A justified pardon

Without seeking permission from the Justice Department or White House counsel, as protocols require, the FBI’s then-director, James Comey, directed agents to interview Flynn at the White House in his first full day as national-security adviser. The FBI’s then-deputy director, Andrew McCabe, softened up Flynn by urging him not to alert the White House or retain counsel. The interviewing agents, including the since-terminated Peter Strzok, schemed not to give the bureau’s standard warnings about the nature of the interview and the fact that false statement could result in prosecution. Though the interviewing agents had recordings of Flynn’s Kislyak conversations, they did not share those with Flynn to refresh his recollection; their clear purpose was to induce inaccurate statements that could be used as a basis for Flynn’s firing and/or prosecution.
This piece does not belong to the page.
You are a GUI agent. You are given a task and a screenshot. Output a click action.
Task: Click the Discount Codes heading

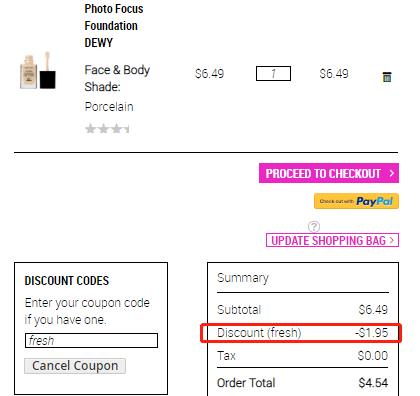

Flynn, of course, was fired for giving Vice President Pence an inaccurate account of his conversations with Kislyak (it’s hard to know in retrospect how much of this was a genuine misunderstanding and how much calculated dishonesty on Flynn’s part). But even the Comey FBI did not press for Flynn’s prosecution because the agents did not believe he lied. Months later, Mueller’s team of aggressive prosecutors, many of them activist Democrats and former Obama DOJ officials, turned up the pressure on Flynn to plead guilty — and the recently disclosed paper record shows that this included signaling to Flynn that his son (who worked for the Flynn intelligence firm) could be prosecuted for FARA violations.